[Toybox] [PATCH] expr

Daniel Verkamp daniel at drv.nu
Wed Jun 5 17:29:38 PDT 2013


On Tue, Jun 4, 2013 at 11:06 PM, Rob Landley <rob at landley.net> wrote:
> On 06/04/2013 03:09:52 AM, Daniel Verkamp wrote:
[...]
>> The expression is evaluated using a recursive descent parser; the core
>> of the evaluator is parse_op(), which uses a table to determine
>> operator behavior and precedence.
>>
>> All numeric values are represented as 'long', which is only 32 bits on
>> 32-bit hosts; it may be interesting to use 'long long' instead.
>
>
> Back when my timeconst perl removal patch was a shell script, it relied on
> 64 bit expr support and I got a busybox fix for that. Since then, I've
> rewritten it in C (and HPA rewrote it in bc), but it would probably be best
> to have it as 64 bit math anyway.

Okay, perhaps I will spin a patch for this if nobody else gets to it.

[...]
>> - Decide what to do about integer overflow (the current code can
>> execute undefined signed overflow behavior with large inputs; GNU
>> coreutils expr detects this and prints an appropriate error).
>
>
> What does Posix require?

The expr command description doesn't mention anything about integer
overflow at all; I don't know if there is some overall POSIX
requirement that applies.

[...]
> I note that part of the reason I've held off with this one is that (like
> test.c) it's basically shell behavior. Test is [ ] and expr is $(( )), and
> they should eventually share code. I haven't yet studied _how_ similar they
> are and how much (if any) they diverge...

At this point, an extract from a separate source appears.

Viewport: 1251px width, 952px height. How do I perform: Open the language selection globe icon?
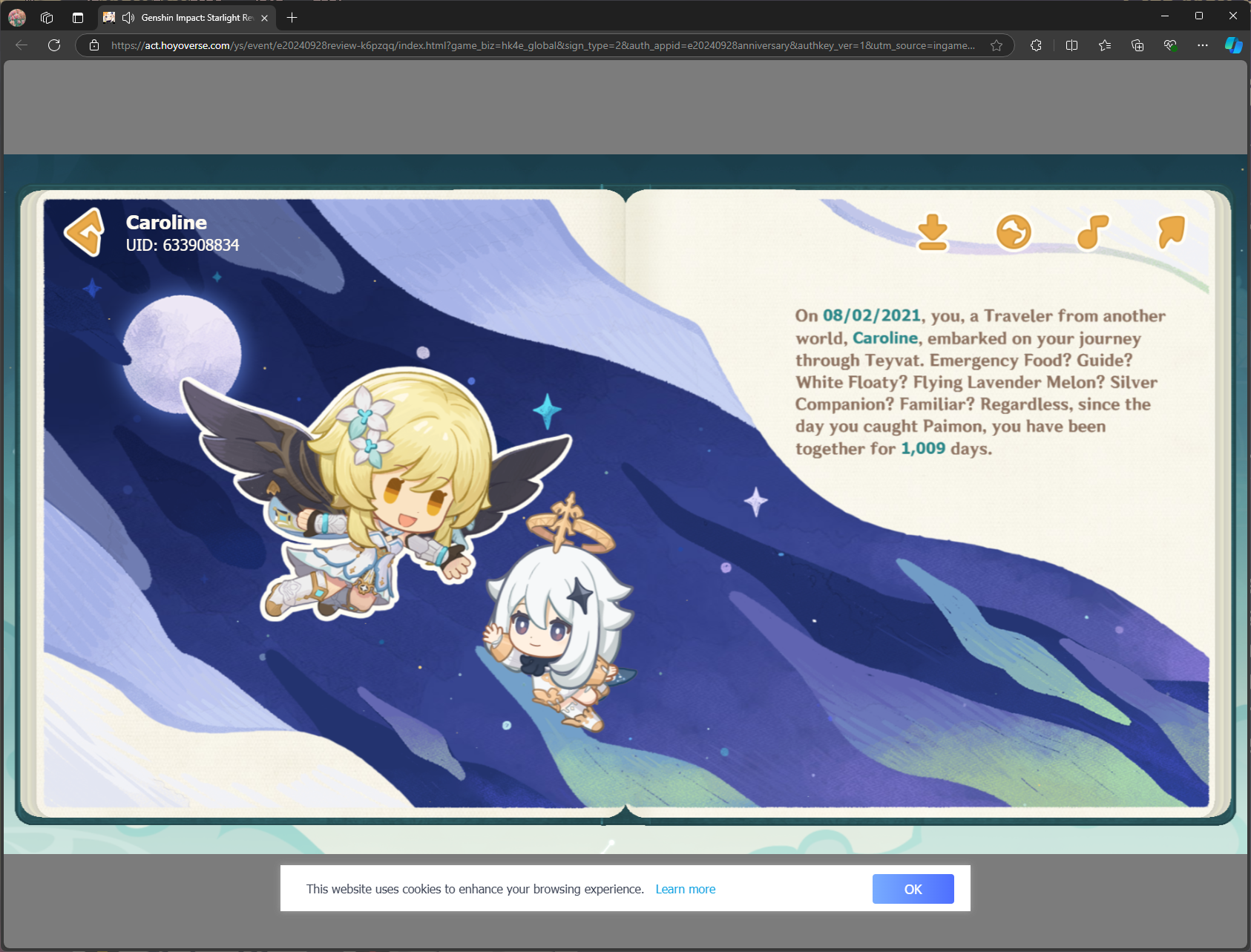1014,231
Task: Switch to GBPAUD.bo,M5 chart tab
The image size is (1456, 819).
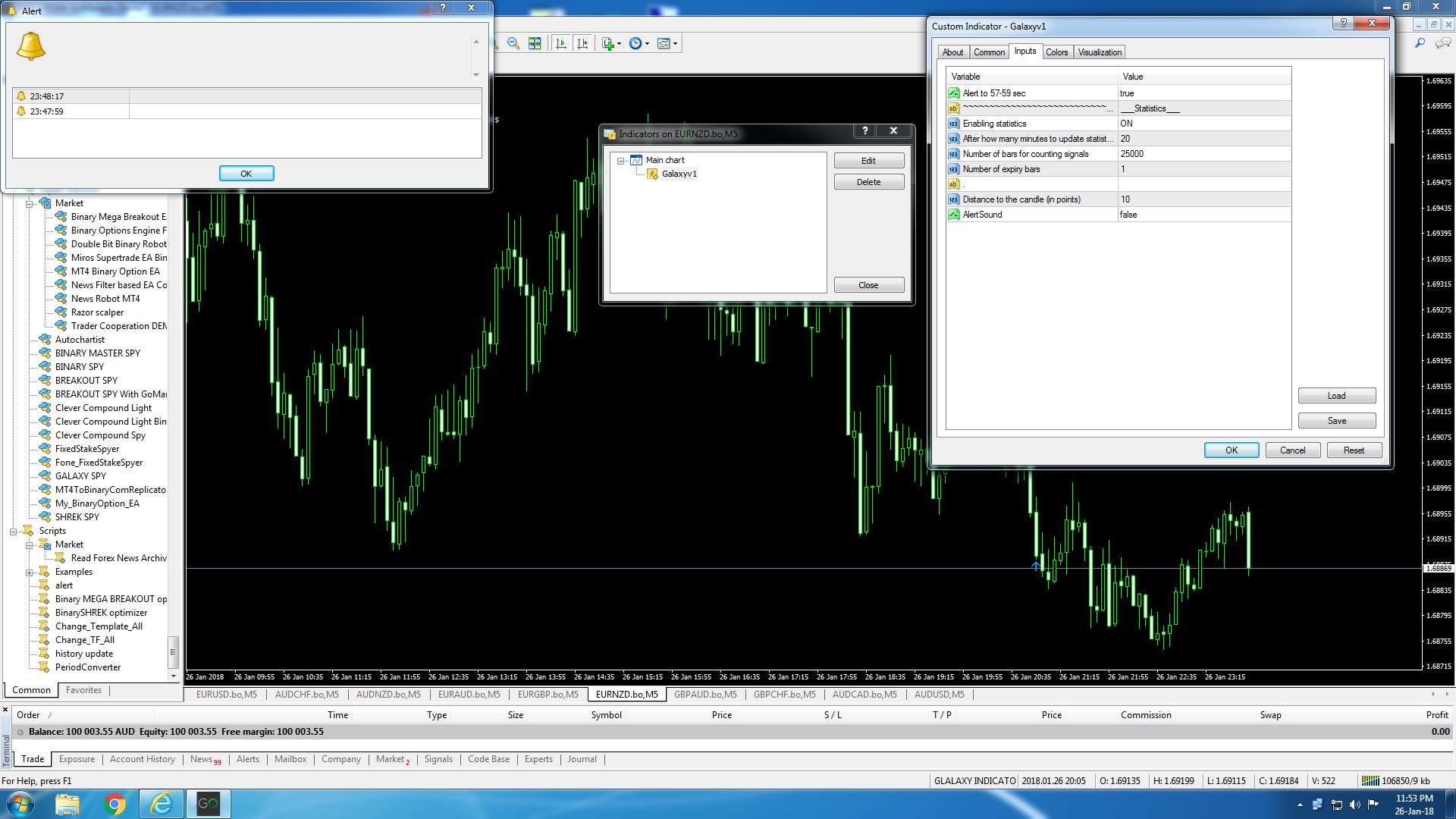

In expr's case, at least, there is not much that can be shared.  Each
part of the expression in expr must be a separate argument and
properly escaped in the shell, whereas the shell arithmetic expansion
does not have these restrictions, e.g.

  expr 5 + 3 \* 10
vs
  echo $((5+3*10))

Invocations like `expr 5+3` or `expr "5 + 3"` don't work.